Graisse abdominale: comment l’éviter

Le meilleur moyen de lutter contre la graisse viscérale, c’est d’éviter qu’elle se développe. Le coach fitness Savo Hertig de notre partenaire de santé savo.ch nous explique comment y parvenir.

  1. Le pouvoir des habitudes

    Un petit tour au frigo avant d’aller au lit? Une pause latte macchiato de rigueur sur le trajet du bureau? Ce type d’habitudes favorise l’accumulation de graisses. Les changer durablement, c’est gagner en vitalité, en joie de vivre, en énergie et perdre automatiquement sa graisse abdominale.

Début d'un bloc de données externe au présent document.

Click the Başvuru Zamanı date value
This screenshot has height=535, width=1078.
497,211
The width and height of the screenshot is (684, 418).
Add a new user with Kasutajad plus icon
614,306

  2. De la variété dans l’assiette

    Mangez équilibré. Vos repas doivent comprendre de bons glucides, des protéines et un peu de graisse. Un repas sain peut par exemple ressembler à ça: riz basmati, brocolis, poulet et une poignée de noix.

  3. Moins de mauvais sucres

    Cela vaut le coup de faire attention aux sucres cachés dans les aliments et les boissons sucrées. En effet, ils agissent vite, perturbent la glycémie et augmentent l’appétit. Regardez quelle quantité de sucre raffiné comportent vos aliments préférés.

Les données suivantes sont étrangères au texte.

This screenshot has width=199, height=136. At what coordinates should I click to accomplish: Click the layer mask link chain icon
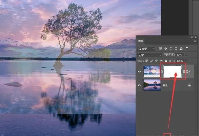pyautogui.click(x=162, y=72)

  4. Intégrer des fibres alimentaires

    Plus vous consommez de fibres, mieux c’est. En plus d’être très rassasiantes, elles sont excellentes pour la santé et aident l’intestin à bien assimiler la nourriture.

  5. De l’importance du sommeil...

    Préparez-vous au sommeil et mangez des aliments digestes quatre à cinq heures avant d’aller vous coucher. Ainsi, votre corps se repose mieux pendant la nuit, il élimine plus de graisse ou n’en accumule pas.

  6. Un corps puissant

    Renforcez tout le corps grâce à un entraînement d’endurance musculaire. Cela vous permet de développer des muscles à la place de la graisse. Organisez votre entraînement musculaire sous forme d’entraînement cyclique: faites 3-4 exercices d’un coup, et 10 répétitions ou plus. Répétez le cycle trois à quatre fois après une courte pause.

  7. De l’activité physique et de l’activité physique

    L’entraînement musculaire est le meilleur moyen de lutter contre la graisse viscérale, même pour les allergiques au sport. On peut se contenter d’une intensité modérée, mais il vaut mieux stimuler le métabolisme au moins 20 minutes d’affilée. La marche rapide, le walking ou le jogging sont particulièrement efficaces en complément d’un entraînement musculaire fonctionnel.

  8. L’eau en tant que base

    Le corps contient plus de 70% d’eau. Et il a besoin de beaucoup de liquides pour fonctionner. Buvez deux à trois litres d’eau par jour, plate de préférence. L’eau régule l’appétit et soutient les processus d’élimination importants, dont la dégradation des graisses.

  9. Attention aux pourcentages

    L’alcool favorise la formation de graisse abdominale, car il inhibe le métabolisme des graisses et a une forte teneur en calories. En outre, il donne envie de consommer des aliments gras et consistants. Il est donc acceptable avec modération, mais pas en excès.